BEGIN RECORDS TO USE

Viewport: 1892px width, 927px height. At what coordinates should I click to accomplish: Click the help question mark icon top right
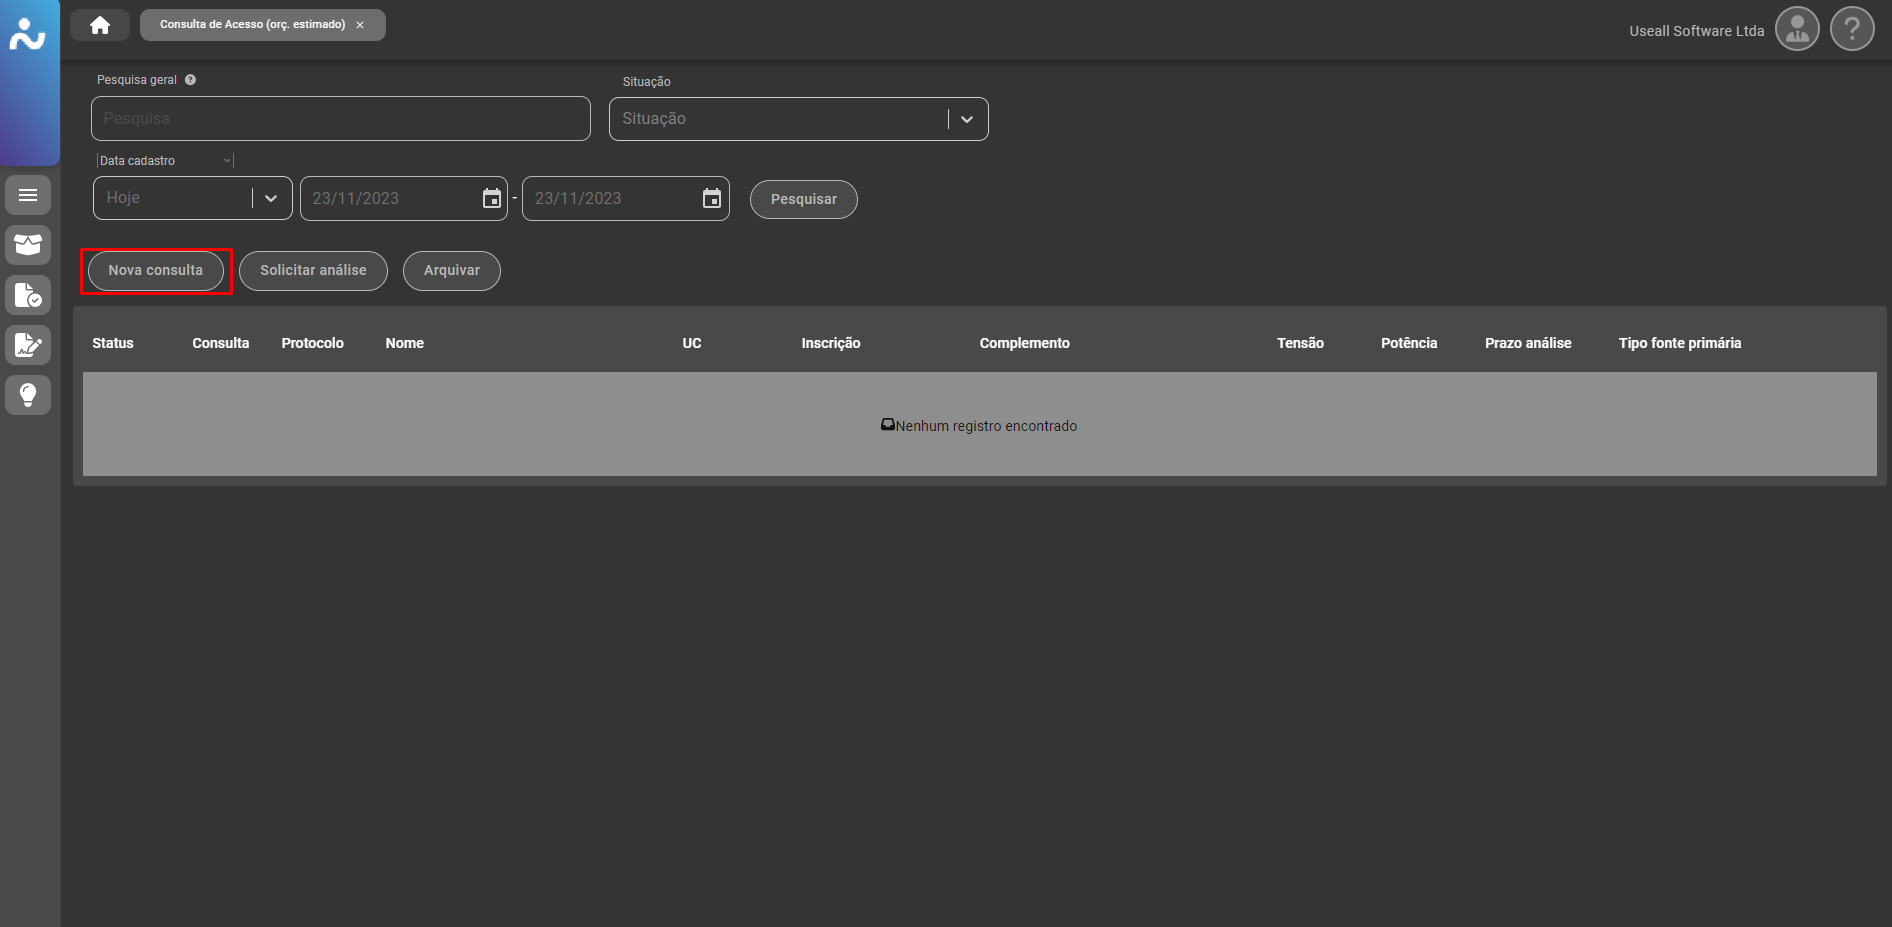pos(1852,29)
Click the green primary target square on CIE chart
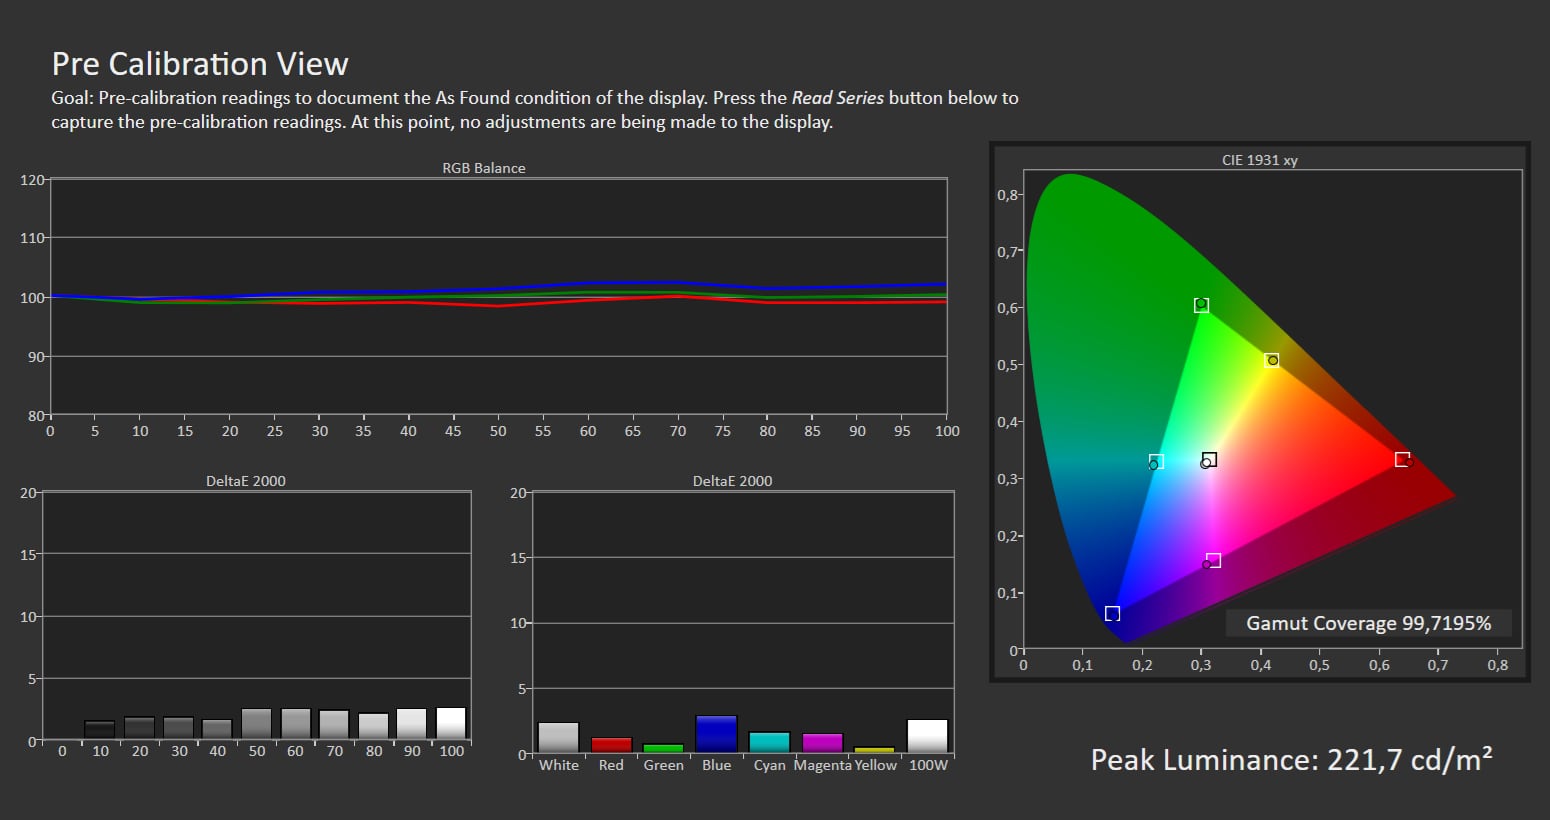The width and height of the screenshot is (1550, 820). 1201,305
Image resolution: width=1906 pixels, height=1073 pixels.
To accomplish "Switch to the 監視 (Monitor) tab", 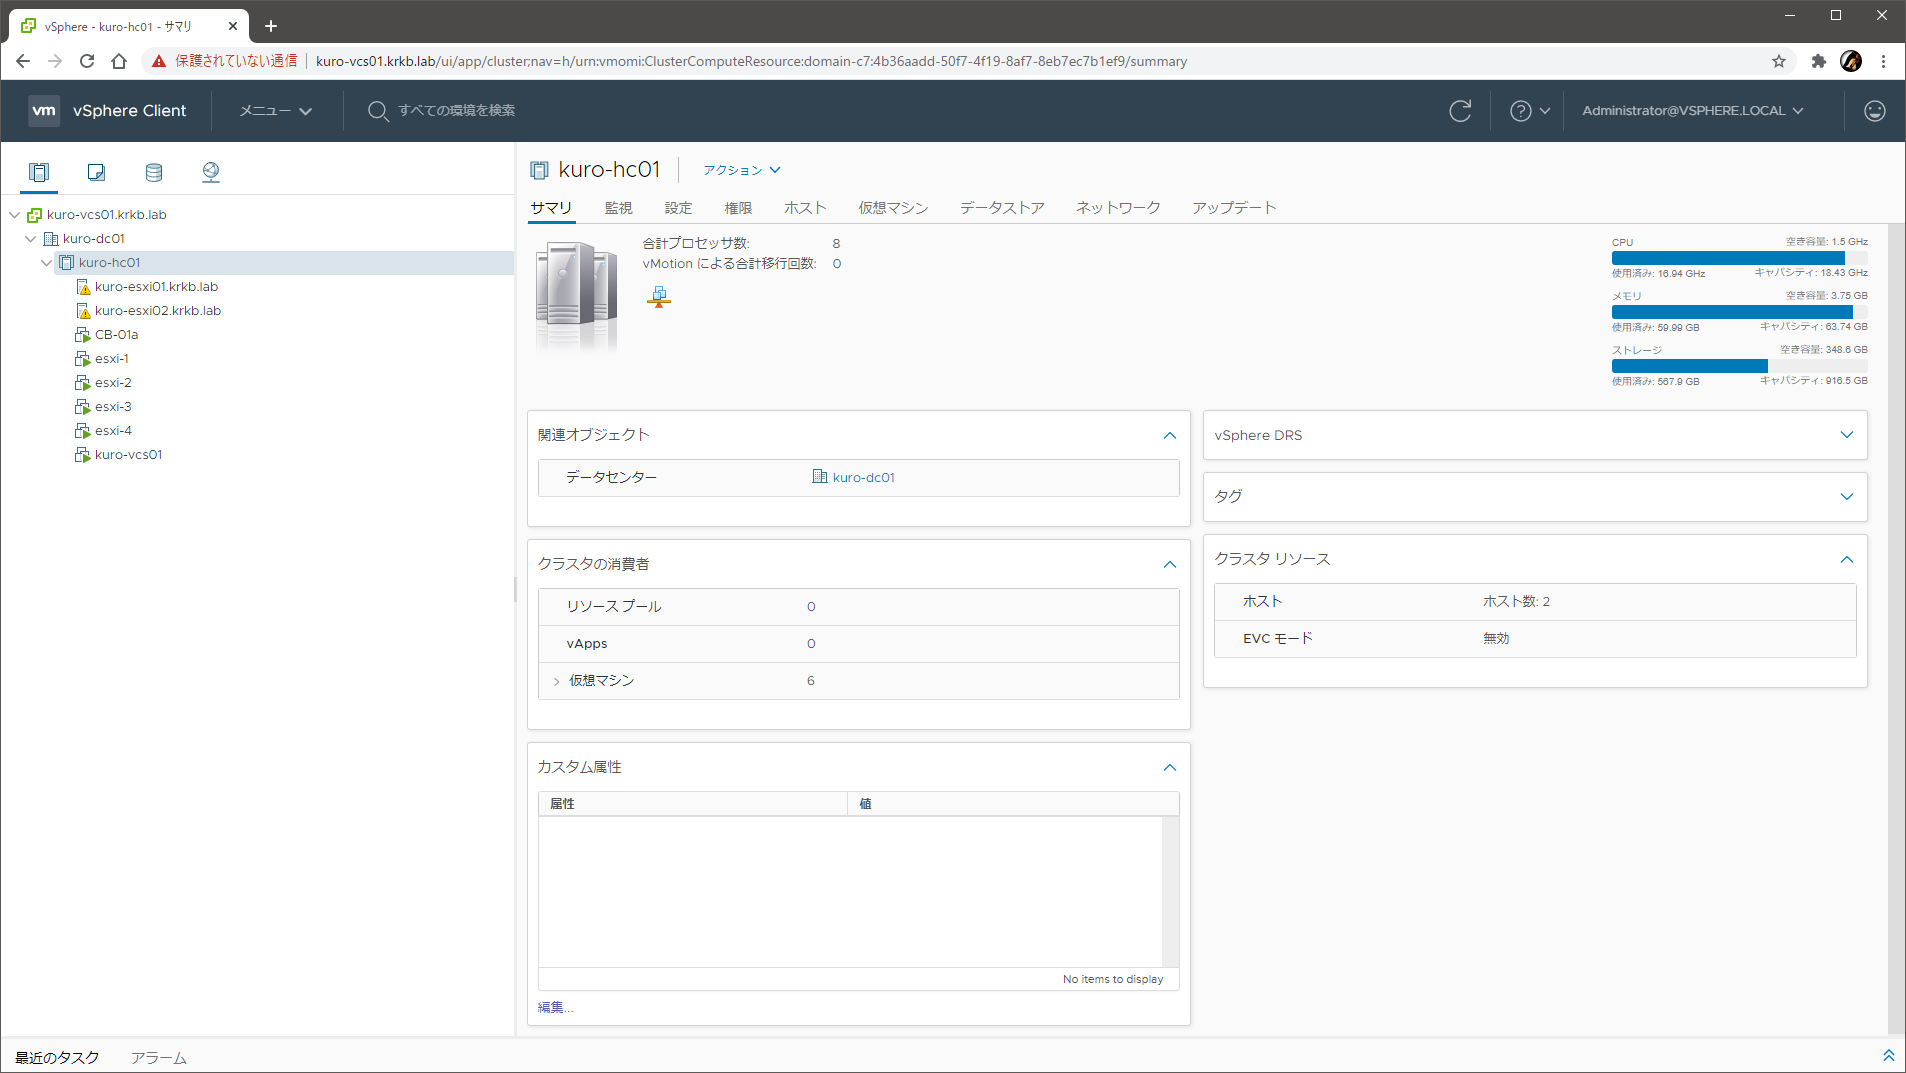I will click(x=618, y=208).
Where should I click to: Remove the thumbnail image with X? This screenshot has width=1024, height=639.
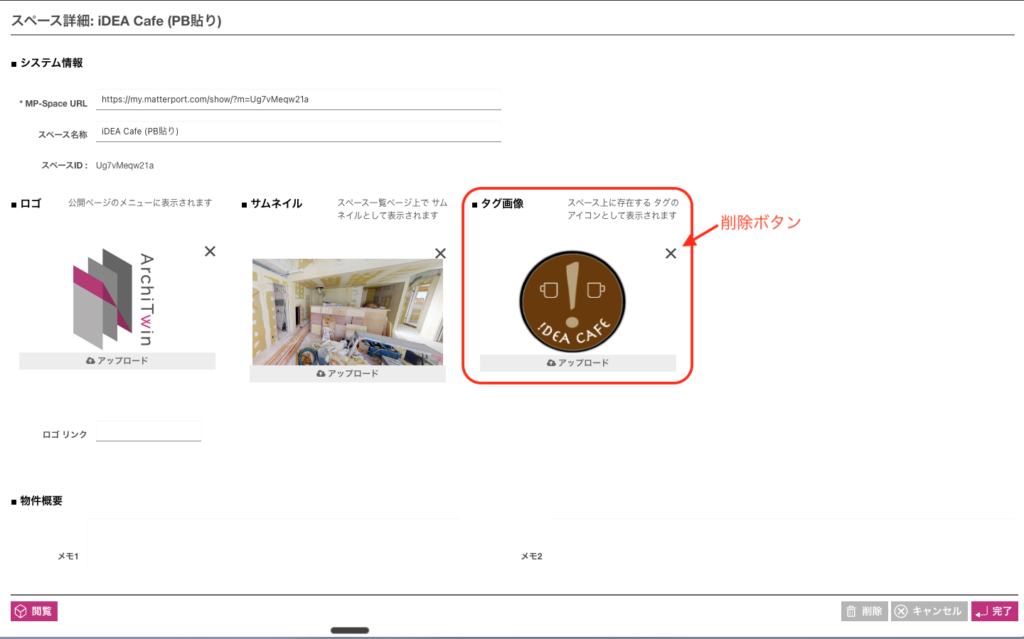tap(440, 254)
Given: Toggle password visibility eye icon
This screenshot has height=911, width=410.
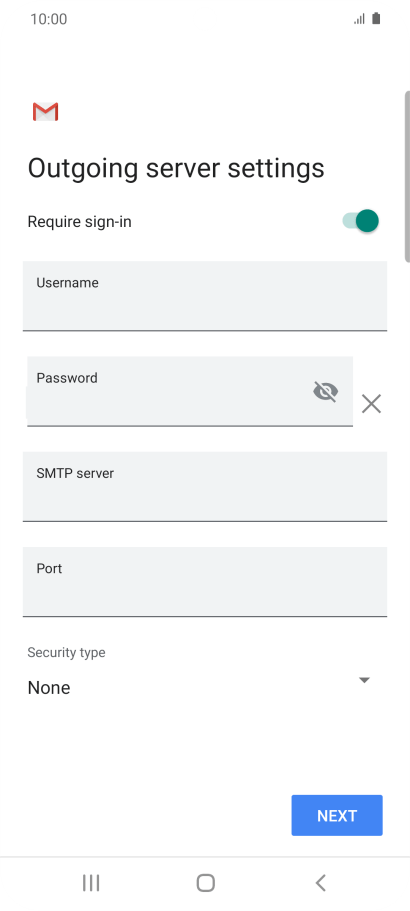Looking at the screenshot, I should coord(325,392).
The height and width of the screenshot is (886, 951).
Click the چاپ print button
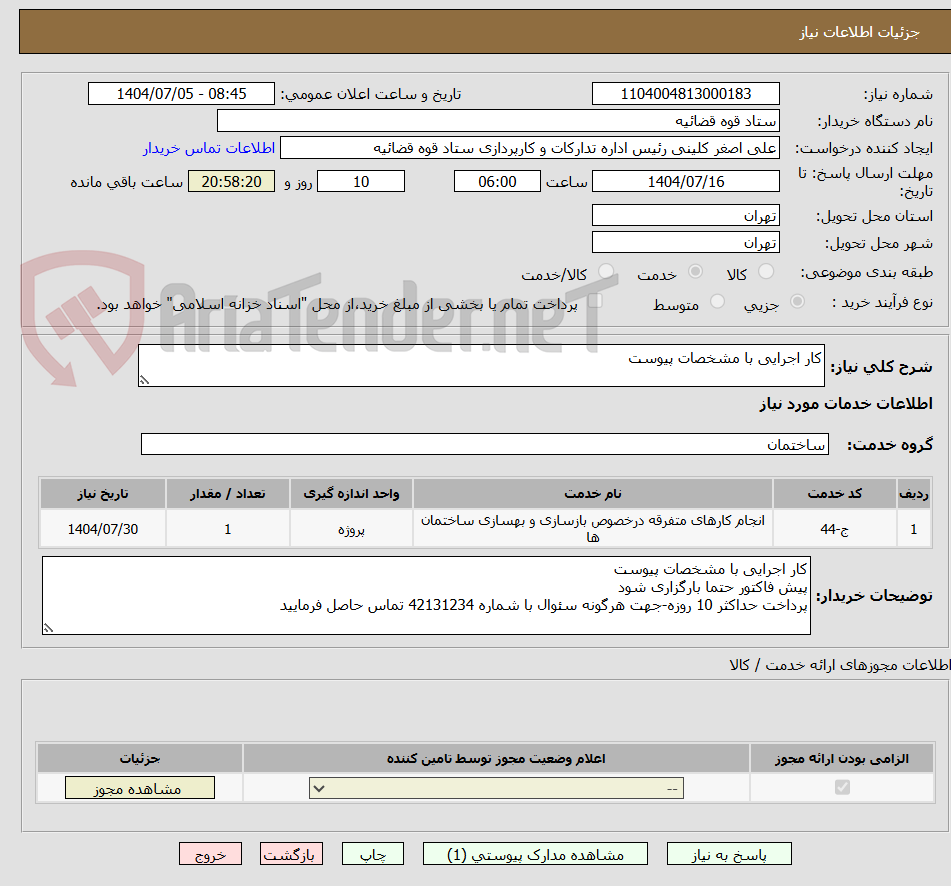pos(372,854)
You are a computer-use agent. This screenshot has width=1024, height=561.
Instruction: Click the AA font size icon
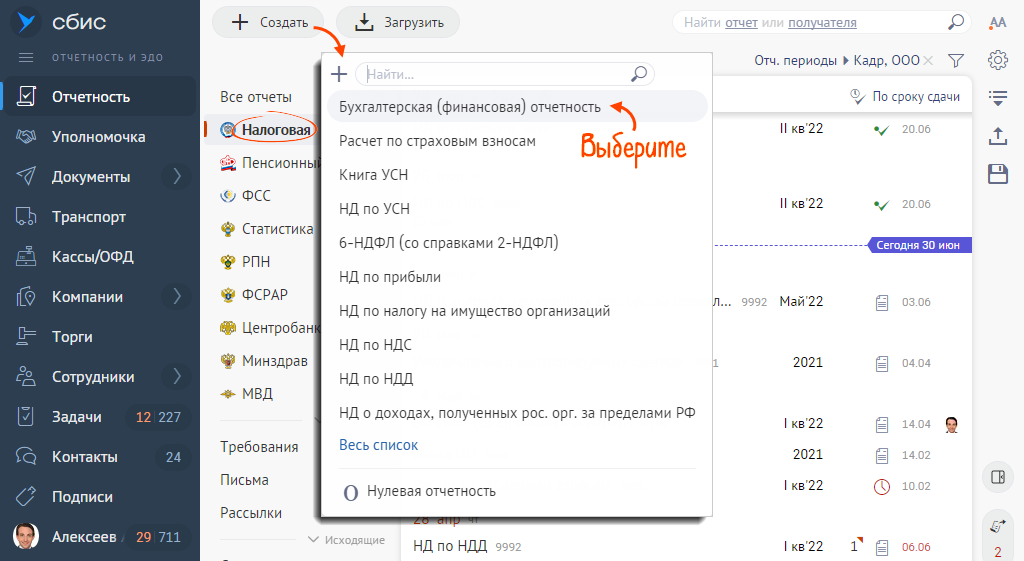(x=997, y=22)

END RECORDS TO USE

▶ _ABOUT THIS EXERCISE_: Leave every picture out, and repeat exactly the lines from the one containing "Where should I" through the last line of the entries, both ends included.

▶ _SOLUTION TO THIS PROBLEM_:
Where should I click to: Remove the thumbnail image with X? This screenshot has width=1024, height=639.
tap(440, 254)
Given: Toggle password visibility eye icon
This screenshot has height=911, width=410.
Looking at the screenshot, I should coord(325,392).
The height and width of the screenshot is (886, 951).
Click the چاپ print button
pos(372,854)
You are a computer-use agent. This screenshot has width=1024, height=561.
Instruction: Click the AA font size icon
(x=997, y=22)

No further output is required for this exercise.